The lighting in the space took such a striking presence with those eyes as if one was experiencing a sunset in extreme slow motion noticing the light travel across the room, the sun beams dancing through bodies, objects, pieces of art and invisible beings, completely unnoticed. I could see quite far in the room, my sight evolving almost supernaturally. I watched the birds in the glass or hard plastic roof sit and fly around as if undecided of their own destiny. They kept us a distant type of company.
The first hours of this long durational act were the hardest. The brain is like a monkey radio going through so many quick stages and thought processes attempting to settle down. It takes every kind of distraction as entertainment, despite our decisiveness to focus on this eternal embrace we ought to do. That’s when the body moves the most even if we were intentionally slow and present in our movements. The body incites an incessant quest to find comfort never really finding it for too long. As I was just writing, in the first hours, it never ceases to seek some kind of comfort.

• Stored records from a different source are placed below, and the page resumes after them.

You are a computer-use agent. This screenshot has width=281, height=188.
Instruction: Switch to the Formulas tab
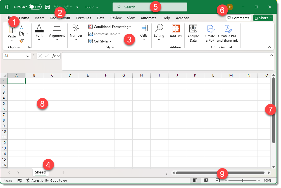(x=84, y=18)
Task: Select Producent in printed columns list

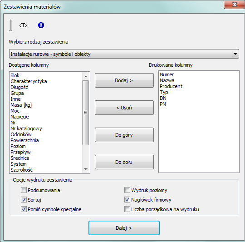Action: coord(171,86)
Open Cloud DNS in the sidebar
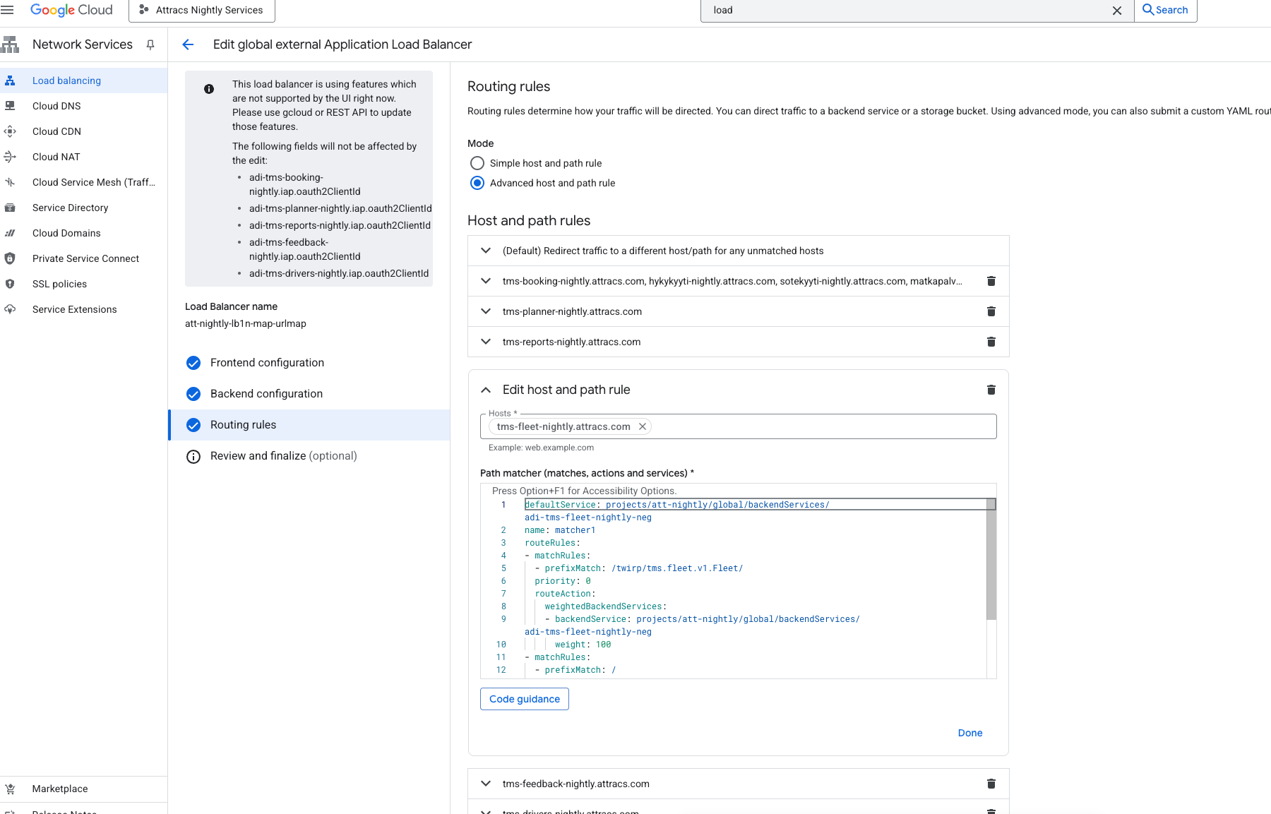Screen dimensions: 1271x814 (x=56, y=106)
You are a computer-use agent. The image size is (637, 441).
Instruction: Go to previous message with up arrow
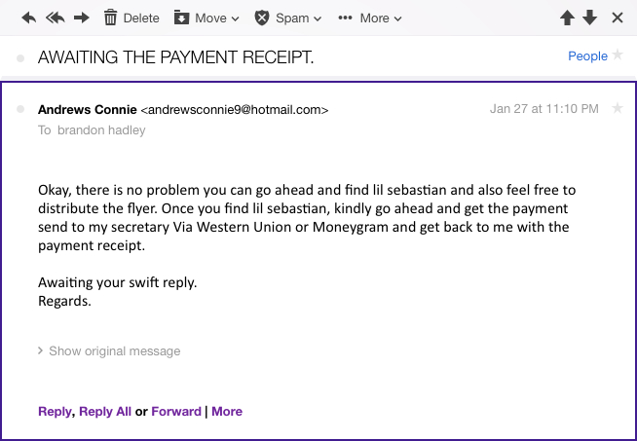pyautogui.click(x=568, y=18)
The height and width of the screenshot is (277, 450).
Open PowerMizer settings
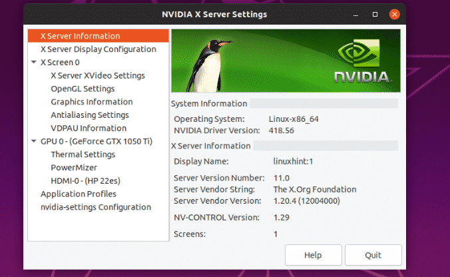[x=73, y=168]
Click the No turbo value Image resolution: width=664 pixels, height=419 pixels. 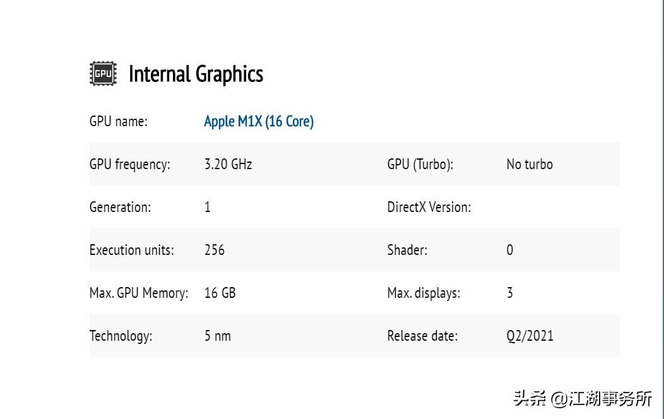(530, 164)
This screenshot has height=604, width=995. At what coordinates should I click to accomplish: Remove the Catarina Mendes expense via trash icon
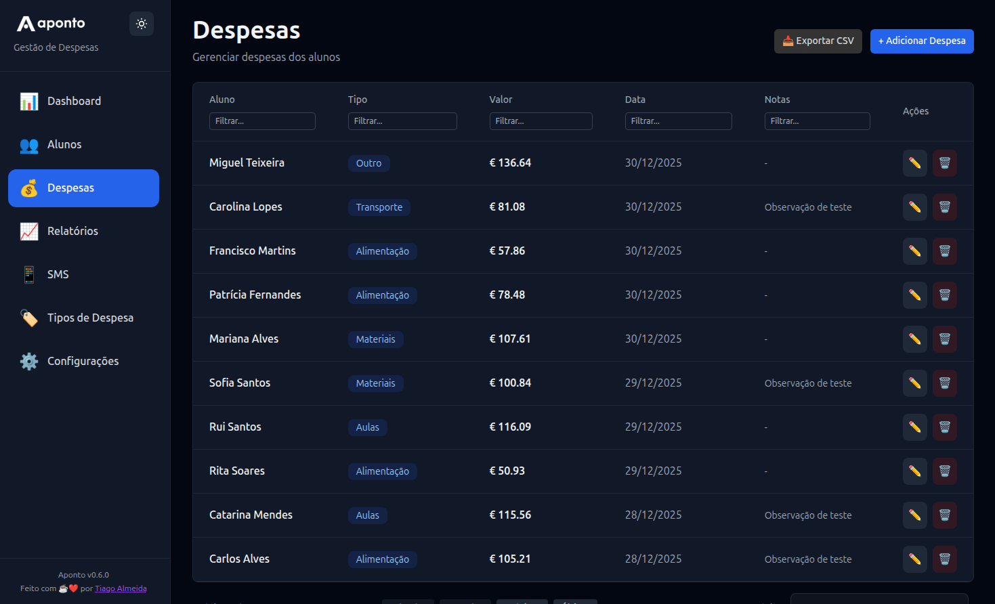944,515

I found a lot of comfort in the arms of Loretta at first. The embrace felt a bit of an extended high that would fade and reignite on its own. The mind wishes to entertain eternally even in this simple state, so I made myself aware of how I was feeling and executing this embrace. I was investigating how my body was speaking through that embrace. Many questions crossed my mind:
Is intimacy provoked?
Provoking?
Is intimacy intentional or random?
Is intimacy temporal?
Is [black] intimacy political?
The mind drifted again.
I tried not to ask any questions regarding time. I wanted to forget time.
Boredom came surprisingly quick. It was only for a moment. Perhaps it was more annoyance than boredom. The audience would enact the same type of conduct having the same reactions. I was taken aback by some of the same bodies returning several times to watch us. They would fall into taking hundreds of photos. I could follow their motions into posting on social media, their framing, their caption-writing, their mumbling voices. Sometimes I’d spot someone I knew and that would get me excited to watch them. It was not the same type of voyeurism between the audience and us due to our inflicted slow pace, we could perceive vast worlds from simple actions/movements/shifts around the room. I have listened carefully to the artist talks on the other side of the exhibition. That was the only clearly audible thing I could listen to in that space. Everything else felt like muffled voices.
The cold stone grew hard and I felt embodying that cool hardness and becoming more and more stoic.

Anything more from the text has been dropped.